The suspension orders were served Monday to the offices of Egidio Elio, Rony Molina, Victor Condez, Alfie Jay Niquia, Mayella Mae Plameras-Ladislao, Plaridel Sanchez IV, Kenneth Dave Gasalao and Julius Cezar Tajanlangit.
The orders dated March 7 cited as reasons grave abuse of authority, grave misconduct and conduct unbecoming of public officers.
Ombudsman Samuel Martires approved the 18-page decision suspending the respondents for their acts of deleting the budget for three solar projects included in the proposed P1.075-billion supplemental budget in 2024.
The approval is based upon the recommendation of Graft Investigation and Prosecution Officer III Leilani Tagulao-Marquez and Assistant Ombudsman-Proper Pilarita Lapitan
The “act of respondents in giving zero funding for the three solar projects undermined the power of the LCE (local chief executive) to exercise her or his veto power, which unquestionably amounts to grave abuse of authority and grave misconduct,” read part of the decision.
The Ombudsman said appropriating zero amounts to solar projects cannot be justified as a faithful performance of their sworn duty.
”The Department of Budget and Management states that the appropriation for an item with zero amount is not a valid appropriation because a valid appropriation must necessarily authorize the expenditure of public funds, be it P1 or more,” the Ombudsman ruled.

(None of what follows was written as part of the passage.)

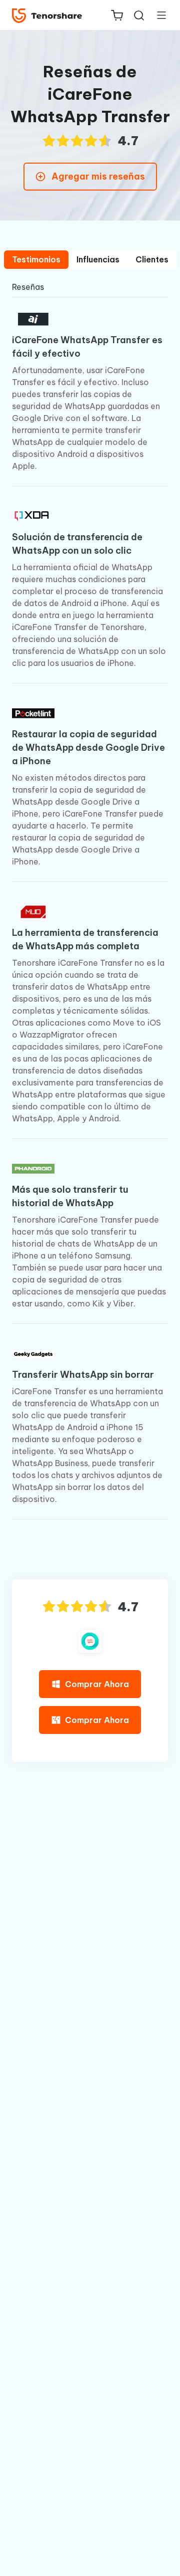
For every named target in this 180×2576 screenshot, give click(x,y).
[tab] (36, 259)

The provincial board failed to hold its regular session on Monday due to a lack of quorum.
Of the eight respondents, only Elio was present but he left upon knowing of the suspension order, while four were in a convention in Manila.
In August 2024, the same board members were meted out a six-month preventive suspension by the Office of the Ombudsman over their “deliberate action” to delay the P1.07 billion supplemental budget of the province.
They were reinstated following a writ of preliminary injunction issued by the Court of Appeals Fourth Division on November 7 last year.